A more detailed understanding may be had from the following description, given by way of example in conjunction with the accompanying drawings, wherein:

FIG. 1 is a block diagram of a configurable graphics control and monitoring system;

FIG. 2 is a block diagram of an embodiment of a control and processing device;

FIG. 3 is a block diagram of the software modules of a controller; and

FIG. 4 is a block diagram of the software modules of processor.

DETAILED DESCRIPTION OF EMBODIMENTS

FIG. 1 is a block diagram of a configurable graphics control and monitoring system 100. The configurable graphics control and monitoring system 100 is equipped with a control and processing device 110, a computer 130, a data acquisition device 140, and a display 150.

The data acquisition device 140 collects data generated from sensors, cameras, or any customized data processing blocks. For example, the data acquisition device 140 may be part of a road traffic broadcast system that collects video feeds generated from multiple cameras that are arranged to report road traffic videos in a geographical area. The data acquisition device 140 provides collected data to the control and processing device 110 over data path 141. The collected data may be audio data, video data, or any other general-purpose data.

The data acquisition device 140 receives control information from the control and processing device 110 over control path 142, where the control information configures the data acquisition device 140. For example, the data acquisition device 140 may be configured using the control information to cease feeding video from a certain camera or to cause that camera to rotate by a certain number of degrees in order to provide a different view of the traffic in the area.

The control and processing device 110 is equipped with a field programmable device 111. The field programmable device 111, which may be a field programmable gate array (FPGA), has internal logic that is software-configurable, thereby allowing for flexibility in its function. The field programmable device is, therefore, not restricted by a predetermined hardware. The field programmable device 111 receives data from the data acquisition device 140 over data path 141 and sends control information to the data acquisition device 140 over data control path 142 using any digital interface protocol. By way of example, such protocols may be low-voltage differential signaling (LVDS), or transmission-minimized differential signaling (TMDS). Further, the digital interface may be a parallel single ended low-voltage transistor-transistor logic (LVTTL) bus.

The field programmable device 111 is advantageous in that it is configurable, whereby the interface over which the field programmable device 111 sends control information and receives data from the data acquisition device 140 is configurable depending on the capabilities or requirements of the data acquisition device 140. For example, the field programmable device 111 may be configured to use an LVDS interface to interface with a data acquisition system 140 of the road traffic broadcast system described. However, when used, for example, with a radar processing system that utilizes a TDMS interface, the field programmable device 111 may be reconfigured to use a TDMS interface. As such, the control and processing device 110 has the flexibility to work with a variety of data acquisition systems.

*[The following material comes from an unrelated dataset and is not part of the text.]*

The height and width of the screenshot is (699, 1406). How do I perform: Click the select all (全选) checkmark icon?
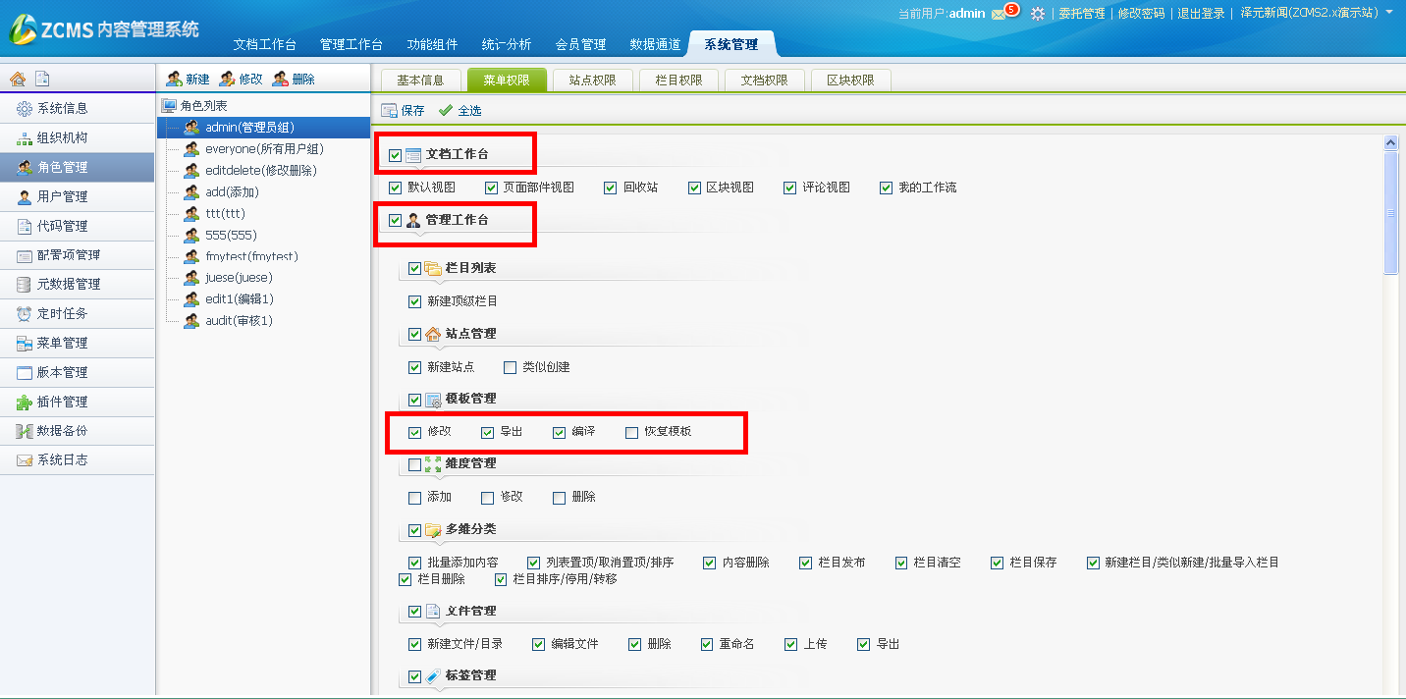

The field programmable device 111 may perform a variety of functions on received data from the data acquisition device 140, including physical layer functions, such as decoding, demultiplexing, parity check operations, or clock recovery operations. The field programmable device 111 may also perform higher-layer graphics processing functionality, such as color space conversion, anti-aliasing, shading, or rasterization, among others, on received data. After processing, the field programmable device 111 may output processed data over an interface 113 to transmitter 112. The transmitter 112 may be high-definition multimedia interface (HDMI) protocol-compliant, or DisplayPort (DP) protocol-compliant, among others. Further, the transmitter 112 may transmit audio data, video data, or any other type of data. The transmitter 112 transmits the processed data in accordance with the transmitter's protocol, (e.g., HDMI, or DP), to a similarly compliant display 150. The display 150 may, for example, be a control room display where video, audio, and other types of data collected by data acquisition system 140 are displayed.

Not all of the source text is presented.